Episodes of BSIs were studied into two equal study time periods; from September 2006 until December 2009 and from January 2010 until April 2013. In each study period, patients were divided into two groups: those admitted with sepsis in the emergency department and who were hospitalized in the general ward (GW) and into those who developed sepsis at least 48 hours after ICU admission. Comparisons between groups were done by the X2 test for qualitative variables and by the Student’s “t-test” for the quantitative variables. In order to assess factors related with BSI by one MDR pathogen, univariate analysis was done only for the GW group. Those factors with a p value of significance lower than 0.100 entered as independent variables into a logistic regression analysis model. Odds ratios (ORs) and 95% confidence intervals (CI) were determined.

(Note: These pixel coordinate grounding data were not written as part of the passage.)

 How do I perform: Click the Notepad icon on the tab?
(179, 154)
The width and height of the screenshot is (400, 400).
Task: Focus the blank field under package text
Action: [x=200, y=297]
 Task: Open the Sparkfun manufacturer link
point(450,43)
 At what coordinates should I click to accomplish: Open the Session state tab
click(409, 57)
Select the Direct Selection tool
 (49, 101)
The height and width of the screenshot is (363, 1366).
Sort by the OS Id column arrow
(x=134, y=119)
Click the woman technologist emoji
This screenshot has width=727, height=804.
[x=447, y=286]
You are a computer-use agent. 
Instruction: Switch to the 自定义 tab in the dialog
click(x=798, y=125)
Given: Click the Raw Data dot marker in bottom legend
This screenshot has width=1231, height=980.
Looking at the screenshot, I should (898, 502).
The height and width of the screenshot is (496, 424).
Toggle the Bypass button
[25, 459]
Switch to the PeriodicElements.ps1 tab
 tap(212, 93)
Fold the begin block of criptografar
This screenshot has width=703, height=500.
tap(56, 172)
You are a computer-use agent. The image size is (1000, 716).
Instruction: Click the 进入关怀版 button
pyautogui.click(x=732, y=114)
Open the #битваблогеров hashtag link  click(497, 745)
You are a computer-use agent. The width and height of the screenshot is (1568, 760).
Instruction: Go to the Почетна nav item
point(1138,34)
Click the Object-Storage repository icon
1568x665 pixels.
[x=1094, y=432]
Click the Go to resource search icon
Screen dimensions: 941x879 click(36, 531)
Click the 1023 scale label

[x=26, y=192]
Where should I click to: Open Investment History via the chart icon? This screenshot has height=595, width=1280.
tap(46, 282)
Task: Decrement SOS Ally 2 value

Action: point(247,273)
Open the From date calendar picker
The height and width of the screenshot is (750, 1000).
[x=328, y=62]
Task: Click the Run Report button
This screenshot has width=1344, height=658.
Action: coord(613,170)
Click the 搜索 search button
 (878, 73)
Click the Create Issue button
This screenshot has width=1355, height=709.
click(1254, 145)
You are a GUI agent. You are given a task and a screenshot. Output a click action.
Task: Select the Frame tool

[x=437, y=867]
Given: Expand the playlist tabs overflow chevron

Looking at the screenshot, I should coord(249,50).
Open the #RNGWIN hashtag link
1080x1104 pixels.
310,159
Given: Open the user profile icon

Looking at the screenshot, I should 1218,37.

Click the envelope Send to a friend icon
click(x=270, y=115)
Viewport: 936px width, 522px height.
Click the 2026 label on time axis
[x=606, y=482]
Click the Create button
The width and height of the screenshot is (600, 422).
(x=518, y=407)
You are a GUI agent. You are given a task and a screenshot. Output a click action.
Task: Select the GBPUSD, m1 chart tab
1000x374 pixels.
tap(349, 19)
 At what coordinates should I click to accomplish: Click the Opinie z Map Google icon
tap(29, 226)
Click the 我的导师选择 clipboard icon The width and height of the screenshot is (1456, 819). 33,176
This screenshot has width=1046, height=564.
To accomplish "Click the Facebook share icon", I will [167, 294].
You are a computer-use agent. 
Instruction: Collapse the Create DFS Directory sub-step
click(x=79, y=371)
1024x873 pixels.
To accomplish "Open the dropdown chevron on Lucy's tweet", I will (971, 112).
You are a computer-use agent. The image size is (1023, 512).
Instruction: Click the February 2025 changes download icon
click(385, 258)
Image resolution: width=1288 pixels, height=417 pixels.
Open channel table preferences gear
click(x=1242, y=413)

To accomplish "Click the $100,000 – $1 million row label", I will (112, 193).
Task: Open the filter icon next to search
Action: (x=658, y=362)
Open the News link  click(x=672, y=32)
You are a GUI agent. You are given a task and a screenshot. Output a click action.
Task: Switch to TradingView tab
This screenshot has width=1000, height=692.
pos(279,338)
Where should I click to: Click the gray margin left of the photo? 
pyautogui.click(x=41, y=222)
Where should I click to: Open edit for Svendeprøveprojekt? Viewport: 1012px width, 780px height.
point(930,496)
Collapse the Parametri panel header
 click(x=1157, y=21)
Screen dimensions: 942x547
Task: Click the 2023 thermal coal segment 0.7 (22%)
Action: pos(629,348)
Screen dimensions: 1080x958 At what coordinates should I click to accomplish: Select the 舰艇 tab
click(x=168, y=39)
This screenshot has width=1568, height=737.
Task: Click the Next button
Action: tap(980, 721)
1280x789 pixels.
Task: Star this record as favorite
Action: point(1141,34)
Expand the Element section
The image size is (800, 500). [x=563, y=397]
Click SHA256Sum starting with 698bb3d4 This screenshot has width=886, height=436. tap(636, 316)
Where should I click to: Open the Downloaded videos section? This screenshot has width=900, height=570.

Only patients in the GW with BSIs by fully susceptible Gram-negative isolates of both study periods were analyzed for the secondary endpoint. As such de-escalation therapy was considered as a switch to a drug class covering a narrower spectrum of microorganisms. The decision for de-escalation was made according to the discretion of the attending physicians. Patients of each study period were divided into the de-escalation arm and into the non-de-escalation arm. Survival of each arm was measured by Kaplan-Meier analysis; comparisons were done by the log-rank test. Since the study was observational, to assess the impact of sepsis severity on final outcome, forward Cox-logistic regression analysis was done; presence of severe sepsis/shock, age, gender, history of at least one underlying disease and de-escalation were entered as independent variables in the equation. Hazard ratios (HRs) and 95% CIs were determined. Any p value below 0.05 was considered significant.